Pensadores andaluces

Pensadores andaluces
Pensadores andaluces

El jueves pasado disfruté de una cena inolvidable en casa de un periodista amigo. Éramos un grupo de doce personas, todas vinculadas a las letras o a las artes o a los emblemas serpentinos. En una fría noche invernal, en aquel hogar sevillano bien caldeado e iluminado, se creó un ambiente proclive a poner en orden a toda nuestra generación de plumillas, politiquillos y otros personajes ambivalentes con propensión a negar el pecado original.
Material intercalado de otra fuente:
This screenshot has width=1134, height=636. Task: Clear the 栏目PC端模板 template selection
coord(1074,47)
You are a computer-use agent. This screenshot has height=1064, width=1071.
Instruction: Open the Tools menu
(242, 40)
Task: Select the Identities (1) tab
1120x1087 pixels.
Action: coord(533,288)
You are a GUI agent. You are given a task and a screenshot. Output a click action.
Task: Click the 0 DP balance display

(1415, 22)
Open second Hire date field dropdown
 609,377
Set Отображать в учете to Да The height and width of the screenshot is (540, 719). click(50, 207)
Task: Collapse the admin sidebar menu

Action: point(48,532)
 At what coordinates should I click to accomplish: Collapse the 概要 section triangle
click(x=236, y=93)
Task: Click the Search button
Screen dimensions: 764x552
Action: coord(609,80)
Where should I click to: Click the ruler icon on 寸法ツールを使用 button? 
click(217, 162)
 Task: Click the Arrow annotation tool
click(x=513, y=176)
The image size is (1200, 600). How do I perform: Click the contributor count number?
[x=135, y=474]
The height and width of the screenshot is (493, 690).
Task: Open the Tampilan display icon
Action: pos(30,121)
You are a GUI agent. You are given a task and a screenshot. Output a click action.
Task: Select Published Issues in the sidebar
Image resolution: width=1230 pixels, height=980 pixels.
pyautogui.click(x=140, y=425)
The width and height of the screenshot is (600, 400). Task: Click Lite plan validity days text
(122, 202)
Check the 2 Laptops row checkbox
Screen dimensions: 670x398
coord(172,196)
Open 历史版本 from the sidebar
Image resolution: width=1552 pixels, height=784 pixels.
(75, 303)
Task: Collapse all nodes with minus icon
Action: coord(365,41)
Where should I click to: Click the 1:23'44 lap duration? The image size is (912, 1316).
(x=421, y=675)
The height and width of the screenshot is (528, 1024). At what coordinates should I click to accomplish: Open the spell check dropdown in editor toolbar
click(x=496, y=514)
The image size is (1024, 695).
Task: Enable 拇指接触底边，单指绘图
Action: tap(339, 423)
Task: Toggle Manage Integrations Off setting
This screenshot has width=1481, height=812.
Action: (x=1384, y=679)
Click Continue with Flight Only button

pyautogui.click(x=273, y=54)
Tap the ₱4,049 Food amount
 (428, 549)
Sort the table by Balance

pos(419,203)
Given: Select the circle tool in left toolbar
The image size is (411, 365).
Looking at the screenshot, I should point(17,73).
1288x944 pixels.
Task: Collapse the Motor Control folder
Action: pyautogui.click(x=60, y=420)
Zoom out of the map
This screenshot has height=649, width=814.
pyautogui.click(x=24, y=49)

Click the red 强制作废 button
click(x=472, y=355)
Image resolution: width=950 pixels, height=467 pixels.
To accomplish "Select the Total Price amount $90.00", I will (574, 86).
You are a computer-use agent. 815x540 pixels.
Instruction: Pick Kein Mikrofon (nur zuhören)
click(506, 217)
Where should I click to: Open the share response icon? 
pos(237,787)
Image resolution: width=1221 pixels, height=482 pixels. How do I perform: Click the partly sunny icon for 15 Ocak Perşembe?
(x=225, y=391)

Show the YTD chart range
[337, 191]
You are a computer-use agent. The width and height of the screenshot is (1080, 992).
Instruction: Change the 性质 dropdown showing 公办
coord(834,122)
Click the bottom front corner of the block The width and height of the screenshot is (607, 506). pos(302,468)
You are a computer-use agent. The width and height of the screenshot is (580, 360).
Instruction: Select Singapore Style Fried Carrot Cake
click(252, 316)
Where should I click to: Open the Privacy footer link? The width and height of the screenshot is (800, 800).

No todos los presentes eran sureños, pero ciertamente todos residíamos y sentíamos un orgullo visceral por la tierra que nos acoge.

Tras los primeros momentos de acomodamiento, nuestros sistemas nerviosos se sincronizaron al unísono, de manera que sentimos la llamarada del éxtasis y del horror en la misma medida. Nadie hubo allí que no percibiera esa energía cálida, placentera y reconfortante que el anfitrión estaba sabiendo crear; de manera que la información que se iba a verter parecía protegida, amparada por una ley divina de bendición y seguridad. Una mesa impecablemente adornada constituía la base, fuente y modelo de aquel confesionario temporal, que dio pie a mil abominaciones que el pudor y la delicadeza hubieran prohibido nombrar en otras circunstancias.

Discurrieron por el mantel prácticamente todos los columnistas de este país y, si alguno faltó, pues francamente mejor para él, porque su poco talento le salvó de la jauría que allí se llevó a cabo. Se destriparon, se disecaron y se volvieron a meter en sus vitrinas de cristal. Afortunadamente, en varias ocasiones pude morderme la lengua, llegando incluso a no mencionar que yo también conocía (y mucho) al plumilla machacado. La verdad es que mi opinión, en los dos casos en que esto sucedió, era muchísimo peor que la que se estaba generalizando, así que, por una vez, agradecí a la diosa prudencia que me cogiera de la mano y me llevara a dar un paseo por el jardín. En rasgos generales, se puso de manifiesto la poca creatividad y el tono estandarizado del facilón “¿eres indio o vaquero?”.

Se trató también el tema de la vida en las grandes ciudades y de esa necesidad que tienen los que viven en la capital de España de salir huyendo de su enorme jaula en cuanto tienen posibilidad. “Es que los del sur no os movéis”, comentamos que nos decían. La respuesta que dio uno de los comensales pudo parecer excesiva, pero hizo que se ganara una ovación generalizada, con brindis incluido y la necesidad de abrir un par de botellas más. “¡Claro que nos movemos poco! Simplemente, porque vivimos la mar de a gusto y no sentimos esa necesidad de huir en un avión a la primera de cambio. No es que seamos menos fantásticos, cosmopolitas o cultos, es que realmente vivimos cómodos y un paseo por el campo vecino o una visita rápida a la playa cercana nos vale como escapada. Los viajes de esnob desesperado los dejamos para otras personas que no tienen nuestra suerte”. “Por cierto -acertó a contestar otro-, la semana que viene invito a mi mujer a Maldivas”. Ja, ja, ja, no había nadie en ese momento más feliz y divertido que nosotros. ¡Qué buen rato pasamos!

La conclusión que saqué de aquella cena ya la sabía, pero me volvió a acariciar las entrañas. El espacio físico que uno escoge para vivir condiciona de manera elemental toda su forma de pensar. La pendiente de las calles, la luz, la vegetación natural, el olor, el canto de los pájaros que allí habitan, los colores predominantes, las costumbres que se han ido sellando a fuego lento entre todos, la forma de saludar, toda esa enjundia que caracteriza a un lugar hace que se proceda la información de una manera particular, diferente a la manera de otro espacio, aunque sea vecino. Esta cena descrita en una casa sevillana, con colegas de profesión y amigos de hace muchos años, me hizo sentirme reconfortada en lo mío y feliz de saber que nuestra cultura española se apoya (y mucho) en lo nuestro, porque hemos tenido mucho que decir y seguimos teniéndolo. Yo defiendo lo mío, que los demás hagan lo propio con lo suyo. Muchas gracias.